LGS sınavına 25 gün kala tavsiyeler: Sonuca değil şimdi ve buradaya odaklanın

LGS sınavına 25 gün kala tavsiyeler: Sonuca değil şimdi ve buradaya odaklanın

Ülke genelinde yapılacak olan LGS sınavı için geri sayım başladı. Sürecin nasıl değerlendirilmesi gerektiği hakkında gazetemize konuşan Psikolojik Danışman Oğuzhan Asil Yücesan, “Bu süreçte sonuca değil şimdi ve buradaya odaklanılmalıdır” dedi.
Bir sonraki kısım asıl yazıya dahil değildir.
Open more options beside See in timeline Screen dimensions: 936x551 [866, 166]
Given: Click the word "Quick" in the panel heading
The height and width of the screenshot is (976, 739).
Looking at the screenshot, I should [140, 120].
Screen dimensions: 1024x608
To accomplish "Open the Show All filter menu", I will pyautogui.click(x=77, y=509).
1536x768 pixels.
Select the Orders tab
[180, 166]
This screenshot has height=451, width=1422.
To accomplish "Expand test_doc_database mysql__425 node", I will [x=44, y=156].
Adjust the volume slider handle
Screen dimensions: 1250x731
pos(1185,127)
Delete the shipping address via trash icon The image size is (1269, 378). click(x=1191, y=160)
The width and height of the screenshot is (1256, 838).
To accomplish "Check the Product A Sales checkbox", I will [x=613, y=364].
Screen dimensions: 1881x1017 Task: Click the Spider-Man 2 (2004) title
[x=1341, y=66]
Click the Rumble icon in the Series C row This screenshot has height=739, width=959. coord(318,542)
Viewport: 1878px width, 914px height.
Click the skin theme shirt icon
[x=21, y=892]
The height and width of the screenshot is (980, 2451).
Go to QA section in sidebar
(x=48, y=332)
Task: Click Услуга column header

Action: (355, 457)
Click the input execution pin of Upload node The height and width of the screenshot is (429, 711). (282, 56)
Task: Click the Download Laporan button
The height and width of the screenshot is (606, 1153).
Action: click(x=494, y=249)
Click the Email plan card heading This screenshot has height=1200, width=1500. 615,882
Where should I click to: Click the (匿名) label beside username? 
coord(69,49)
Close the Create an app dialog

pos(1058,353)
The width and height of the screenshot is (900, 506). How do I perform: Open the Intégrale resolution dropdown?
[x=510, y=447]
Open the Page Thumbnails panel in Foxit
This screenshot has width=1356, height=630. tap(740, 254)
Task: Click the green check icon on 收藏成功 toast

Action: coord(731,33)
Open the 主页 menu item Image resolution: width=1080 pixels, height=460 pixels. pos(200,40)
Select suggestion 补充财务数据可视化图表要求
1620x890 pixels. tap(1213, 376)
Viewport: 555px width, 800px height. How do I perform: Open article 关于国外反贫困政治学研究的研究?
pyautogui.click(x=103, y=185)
Ülke genelinde 2 Haziran’da yapılacak olan ve yaklaşık 1 milyondan fazla 8'inci sınıf öğrencisinin katılım sağlaması beklenen LGS sınavı için geri sayım başladı. Liselere Geçiş Sınavı'na (LGS) çok az bir zaman kala öğrencilerin bu süreci ve sınav anını nasıl değerlendirmesi gerektiği hakkında gazetemize özel açıklamalarda bulunan Türk PDR Derneği Ankara İl Başkanı Psikolojik Danışman Oğuzhan Asil Yücesan, “Sınav sonucu ne olur? düşüncesi sınavdan kopmalara neden olmaktadır. Bu süreçte sonuca değil şimdi ve burada’ ya odaklanılmalıdır. Sınav soncuna ilişkin değerlendirmelerde bulunulmamalıdır” dedi. Yücesan, daha iyi bir lisede okumak isteyen öğrencilerin gireceği sınav öncesinde, eksik konuların tamamlanmasından stres yönetimine kadar birçok öneride bulundu.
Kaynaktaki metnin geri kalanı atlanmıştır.